Plant Advanced Technologies produit des principes actifs par sécrétion racinaire.

Le chimiste allemand a organisé le 28 mai une manifestation en Lorraine en vue de signer une convention de partenariat avec le Conseil Régional. Cette convention s’inscrit dans le consortium BioProLor (pour BIOactifs PROduits en LORraine), au cœur de la « Bioengineering Valley». L’objectif est d’identifier de nouvelles biomolécules pour la cosmétique ou l’agriculture et de favoriser l’émergence d’une filière industrielle en Lorraine.

« BASF, par la diversité de ses activités et son rôle de leader mondial dans la chimie, est naturellement attentif à toutes les innovations inédites dans ce domaine pour participer à relever certains des grands défis du XXIèmesiècle » a expliqué le groupe dans un communiqué. La Lorraine constitue déjà une région charnière en raison de la présence de sa filiale cosmétique, BASF Beauty Care Solutions, à Pulnoy en Meurthe-et-Moselle et de la proximité géographique avec la maison-mère à Ludwigshafen en Allemagne (200 km de Nancy).
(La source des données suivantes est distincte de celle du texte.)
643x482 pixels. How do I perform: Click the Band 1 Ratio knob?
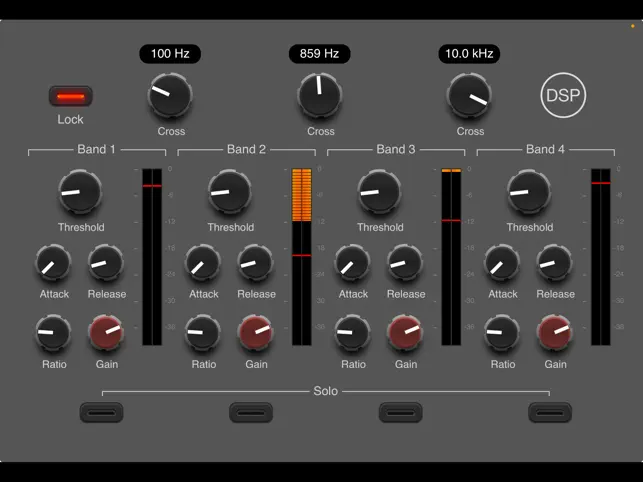[x=53, y=333]
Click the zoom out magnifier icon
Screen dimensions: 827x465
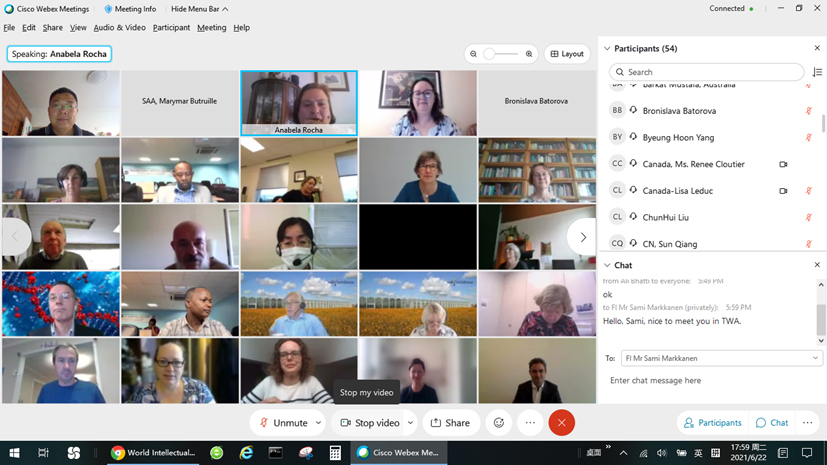pyautogui.click(x=474, y=54)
BASF Beauty Care Solutions est une entreprise d’origine lorraine qui compte aujourd’hui 120 salariés et dispose d’une importante unité de R&D (40 chercheurs et techniciens).

Un partenariat avec PAT

De manière très concrète, BASF testera et validera les propriétés d’actifs naturels à visée cosmétique ou phytopharmaceutique issus des biomolécules produites en Lorraine. A cet effet, le groupe a notamment conclu un partenariat avec la PME française innovante PAT (Plant Advanced Technologies) destiné à intensifier l’identification et la production de principes actifs capables d’atteindre les standards d’efficacité et de qualité des produits phytosanitaires ou cosmétiques conventionnels.
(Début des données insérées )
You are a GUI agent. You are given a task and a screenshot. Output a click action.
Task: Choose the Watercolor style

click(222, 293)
« Nous sommes au tout début du partenariat mais les résultats sont d’ores-et-déjà très prometteurs : le taux d’identification d’actifs d’intérêt pour la protection des cultures issus de la recherche PAT n’a jamais été rencontré jusqu’alors. Cette phase de screening nous rend très optimiste quant au développement de notre collaboration », a souligné Vincent Gros, président Europe de la division Protection des Plantes de BASF.